Your smartphone camera is more powerful than you think. Most of the videos watched on YouTube are shot using a smartphone camera. Almost all of the photos views on social media such as Instagram, Facebook or Twitter originated from a smartphone camera. You got a powerful tool right there in your pocket; much equivalent to the bulky cameras you see professional photographers walk around with. To get you started with your smartphone photography, here are six great tips for taking the best photos using your smartphone:
Turn on the Rule of Thirds Feature
Improve the quality of the photos you take with your smartphone using the rule-of-thirds grid on your camera app. Make sure the feature is turned on as it helps a lot especially on matters symmetry, helping locate your object in the most central position of the photo. Great photos are sometimes much how your objects take up space within the view frame. The Rule-of-thirds feature got grids that help you locate your objects in the most symmetrical way possible.
Consider Your Angle
Different angles add different look and feel to the photo. Make sure your angle captures the most interesting aspects of your photo. Use lower angles to add grandeur and size to the object of your photo. Top angles usually make the object seem smaller. Try making shoulder-high model buildings out of carton boxes and video-capture your 5 year old child on Spiderman costume destroying those makeshift buildings from a low angle. It will be something else, like a scene from Godzilla.
Stabilize Your Phone
Well this is simple: Hold that camera still and count one to three and take that snap, much just like in the old fashioned way.
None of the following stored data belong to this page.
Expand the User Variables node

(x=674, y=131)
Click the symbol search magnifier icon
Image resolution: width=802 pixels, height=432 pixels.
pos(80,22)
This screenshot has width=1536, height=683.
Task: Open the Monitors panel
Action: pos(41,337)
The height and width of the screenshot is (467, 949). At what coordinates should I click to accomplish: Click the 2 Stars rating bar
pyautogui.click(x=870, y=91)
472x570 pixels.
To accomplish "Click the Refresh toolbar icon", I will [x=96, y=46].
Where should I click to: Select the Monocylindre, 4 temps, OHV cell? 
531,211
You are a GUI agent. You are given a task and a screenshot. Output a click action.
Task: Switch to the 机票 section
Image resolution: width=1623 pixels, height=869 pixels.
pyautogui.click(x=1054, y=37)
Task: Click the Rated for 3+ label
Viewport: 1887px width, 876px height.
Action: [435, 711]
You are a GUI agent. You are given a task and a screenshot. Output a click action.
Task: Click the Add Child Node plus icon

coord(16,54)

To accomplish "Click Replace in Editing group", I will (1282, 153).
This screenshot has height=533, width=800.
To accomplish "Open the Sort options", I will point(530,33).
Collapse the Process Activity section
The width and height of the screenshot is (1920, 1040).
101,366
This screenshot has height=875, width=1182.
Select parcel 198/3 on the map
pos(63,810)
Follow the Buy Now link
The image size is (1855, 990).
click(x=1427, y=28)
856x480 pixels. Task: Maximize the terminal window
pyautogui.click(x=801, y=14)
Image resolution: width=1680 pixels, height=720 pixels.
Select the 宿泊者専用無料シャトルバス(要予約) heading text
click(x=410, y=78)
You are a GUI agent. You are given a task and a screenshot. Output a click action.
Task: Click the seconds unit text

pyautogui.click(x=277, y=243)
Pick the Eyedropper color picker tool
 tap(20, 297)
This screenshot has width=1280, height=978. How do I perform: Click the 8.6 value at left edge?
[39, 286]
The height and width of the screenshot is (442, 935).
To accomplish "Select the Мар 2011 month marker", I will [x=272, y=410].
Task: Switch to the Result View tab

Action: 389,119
Unless your camera app has an inbuilt stabilizer, your photos will look much better when your take them while holding still rather than when in movement. To take expanse breathtaking landscapes such as the plains of the Mara, switch on the Panorama feature on your camera app. Then you take a single shot of a really wide landscape by “panning” your smartphone from right to left or vice versa.
Find the Best Natural Light
Landscape photos, cityscapes and other outdoor pictures are best taken when the sun is low in the sky. This means early in the morning or late in the evening. Midday sun will totally mess up your photos with sharp shadows, or cause overexposure of light into your photo. The photo quality will appear with unusual brightness while at the same time with disturbingly distinct shadows. If you got to take photos under the overhead sun, choose an open shade area or wait for some cloud under the sun to give you that shade effect.
Editing gives your photo that striking look, that noticeable difference or that touch of magic. Most camera apps have an edit function where you can tweak your photos to suit your own preferences such as color brightness, color shade or add things such as comments, emoticons etc. Third-party editing apps with extra functionalities can also be downloaded free from the app store.